DEBKA Weekly’s military sources can report that the vessel attacked, far from being civilian, was a UAE high-speed Australian HSV-2 Swift logistics catamaran that was carrying wounded Emirates and Yemeni soldiers from the battlefield in Yemen. It came under fire when it passed through the strategic Bab al-Mandeb Straits, the link between the Red Sea, the Gulf of Aden and the Indian Ocean, after being shadowed by a Houthi dhow collecting targeting data.
The catamaran, once used by the US Military Sealift Command, is on lease to the UAE.

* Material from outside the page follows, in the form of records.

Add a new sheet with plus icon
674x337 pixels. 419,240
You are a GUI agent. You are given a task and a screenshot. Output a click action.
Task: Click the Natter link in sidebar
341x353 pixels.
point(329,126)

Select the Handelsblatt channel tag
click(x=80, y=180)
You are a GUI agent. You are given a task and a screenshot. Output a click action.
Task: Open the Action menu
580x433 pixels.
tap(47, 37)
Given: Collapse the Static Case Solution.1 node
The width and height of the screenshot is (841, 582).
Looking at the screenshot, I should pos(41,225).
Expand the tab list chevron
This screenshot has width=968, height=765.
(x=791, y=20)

Our sources also identify the many-named weapon used for the attack as a C-802 (NATO-named CSS-N-8), a Chinese anti-ship missile called YJ-8, which Iran upgraded as the Saccade, under the eye of Chinese engineers.
Tehran has shared this missile, which has a range of 120km (see map), with Syria and the Lebanese Hizballah. The incident in the Strait of Bab Al-Mandeb exposed Tehran has having also supplied it to the Yemeni Houthis – specifically to its closest proxy, the Ansar Allah faction – although repeatedly denying having done so the Obama administration and Saudi Arabia.

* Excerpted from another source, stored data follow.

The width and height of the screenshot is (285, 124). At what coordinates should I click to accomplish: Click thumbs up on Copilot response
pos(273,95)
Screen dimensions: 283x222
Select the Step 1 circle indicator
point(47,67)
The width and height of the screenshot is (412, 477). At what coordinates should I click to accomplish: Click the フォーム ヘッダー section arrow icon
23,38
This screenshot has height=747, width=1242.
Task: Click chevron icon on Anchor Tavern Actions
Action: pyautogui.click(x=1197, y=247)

The presence of the C-802 in this vicinity, with Tehran’s permission for its use by Yemeni insurgents, is a game changer – and not merely for the Yemen war; it constitutes a new, direct Iranian menace to shipping routes in the Persian Gulf, the Straits of Hormuz, the Gulf of Aden, Bab al-Mandeb and the Red Sea, and a challenge to the fleets of the US, France, the UK, Saudi Arabia, the UAE, Egypt and Israel, which operate regularly in these waters.

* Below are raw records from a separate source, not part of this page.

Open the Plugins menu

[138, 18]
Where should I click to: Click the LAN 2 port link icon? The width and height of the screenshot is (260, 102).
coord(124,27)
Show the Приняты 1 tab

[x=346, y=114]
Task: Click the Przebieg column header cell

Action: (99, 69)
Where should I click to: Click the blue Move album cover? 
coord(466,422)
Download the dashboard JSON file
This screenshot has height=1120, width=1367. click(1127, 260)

Millions of barrels of oil crossing the world pass through the 20km wide Bab al-Mandeb strait day by day. Not long before the attack on the UAE vessel, on Sept.14, the Chinese Hong Ze Hu and Cho Hu tankers were detained opposite the Yemen coast south of Hodeida and, shortly after, released.
Contrary to the UAE’s claim that the catamaran was just damaged and managed to continue on its voyage, DEBKA Weekly’s intelligence sources report that it was set on fire by a multi-missile barrage and almost completely consumed by the flames. A tugboat arrived from the Eritrean port of Assab, where the UAE has a base to for the maintenance, refueling and armament of its ships, and towed the crippled ship away.
Nothing was disclosed about casualties that were bound to be heavy.
Just hours after this disaster, the US Naval Forces Central Command in the Gulf sent three guided-missile destroyers off the coast of Yemen. The USS Nitze (DDG-94), the USS Mason (DDG-87), now on station near the Bab al-Mandeb, with the afloat forward staging base USS Ponce (AFSB1)-15, are capable of destroying incoming cruise missiles.
Tuesday, Oct. 4, the Saudi Navy, in coordination with CENTCOM, launched a series of drills, dubbed Gulf Shield 1, in the Persian Gulf, the Gulf of Oman and the Strait of Hormuz. This is the largest sea exercise the Saudis have ever conducted.
Tehran, in its turn, reacted the next day with a Revolutionary Guards warning that the crossing of any Saudi warships participating in the drills “is unacceptable” and “We warn these ships against entering the territorial waters or entering international waters near Iranian waters.”
But will Tehran follow up on its warning with more military action? Or order another Houthi missile attack? Answers are tensely awaited.